Bram Zuckerman, MD, director of the cardiovascular devices division at the FDA’s Center for Devices and Radiological Health, made a similar point in last fall’s press release. “As the device labeling clearly states,” he said. “Patients need to be evaluated carefully by a neurologist and cardiologist to rule out other known causes of stroke and help ensure that PFO closure with the device is likely to assist in reducing the risk of a recurrent stroke.”

“Therapeutic uncertainty is inherent in decisions in patients with PFO and crytogenic stroke,” wrote Savage and colleague David Fischman, MD, in an editorial (Interv Cardiol 2017;9[1]:53-55). “How do we achieve the appropriate clinical equipoise between benefit and risk, between device overutilization and underutilization?”

The answer, Savage suggests, is to mandate a “heart–brain team approach” modeled on the heart team concept used by cardiologists and cardiothoracic surgeons to determine which patients are appropriate for transcatheter aortic valve replacement and for bypass surgery vs. angioplasty. “Only in the case of a heart–brain team, it would be a cardiologist and a neurologist,” he wrote in an email.

Teams take different forms

At Thomas Jefferson University, where Savage is also director of the cardiac catheterization laboratory, patients who have suffered a stroke or transient ischemic attack typically are admitted to the hospital, where they are evaluated first by a neurologist and then a cardiologist. Elsewhere teams may work together differently, he says, but they almost always include an interventional cardiologist and a neurologist who review cases together and with patients. “It’s teamwork, but not as if, physically, specialists are in the same office.”

Today, the members of the Mayo Clinic’s heart–brain team do see patients together, says Ammash. Several years ago, he and colleagues created an informal team in response to what he perceived as a “ridiculous” number of unwarranted PFO closures being performed industrywide. In the past year, the Mayo Clinic has created a more formal process, with a new “Heart Brain Clinic” that provides multidisciplinary evaluations for patients with neurological symptoms that may be due to a cardiac etiology, such as atrial fibrillation or a PFO.

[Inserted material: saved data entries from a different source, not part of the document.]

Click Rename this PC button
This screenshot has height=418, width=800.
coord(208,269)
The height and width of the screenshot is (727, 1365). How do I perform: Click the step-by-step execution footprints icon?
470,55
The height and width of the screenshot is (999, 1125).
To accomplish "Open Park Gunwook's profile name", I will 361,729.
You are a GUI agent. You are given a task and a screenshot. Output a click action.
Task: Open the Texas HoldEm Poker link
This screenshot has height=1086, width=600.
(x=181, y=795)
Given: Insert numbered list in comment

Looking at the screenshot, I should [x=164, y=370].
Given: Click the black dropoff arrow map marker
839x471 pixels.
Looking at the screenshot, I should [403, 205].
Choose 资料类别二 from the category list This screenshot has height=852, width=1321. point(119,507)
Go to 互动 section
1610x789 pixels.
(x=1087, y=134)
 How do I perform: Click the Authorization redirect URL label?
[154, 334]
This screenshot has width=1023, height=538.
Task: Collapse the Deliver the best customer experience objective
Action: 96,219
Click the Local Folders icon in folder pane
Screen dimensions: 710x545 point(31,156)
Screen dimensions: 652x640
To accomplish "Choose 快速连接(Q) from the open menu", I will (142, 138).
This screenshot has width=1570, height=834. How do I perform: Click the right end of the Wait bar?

“We make decisions and see patients together, rather than one seeing them at one point and a neurologist seeing them two weeks later,” he says. “Otherwise, it’s too fragmented.”

At the University of Washington (UW) Medical Center in Seattle, cardiologists and neurologists try for joint visits. “Ideally, an interventional cardiologist and a stroke neurologist see a patient and, at some point, do a joint visit with a patient,” says Creighton W. Don, MD, PhD, associate professor of medicine and cardiologist at UW. “They should both have evaluated the patient and discussed the feasibility and indication for the PFO closure.”

Even if they don’t see the patient together, a neurologist does a complete workup and a cardiologist evaluates the patient to determine “among other things, whether he or she actually has a PFO,” says Don, adding that in some cases imaging has revealed there was no PFO.

Savage hopes that the heart–brain team will burgeon into a universal model for PFOs, but he’s not sure if it will be feasible at smaller, community hospital programs, where neurologists might not be available to consult on cases. “They might be a little overwhelmed, so cardiologists might be making more decisions unilaterally for this particular patient population.”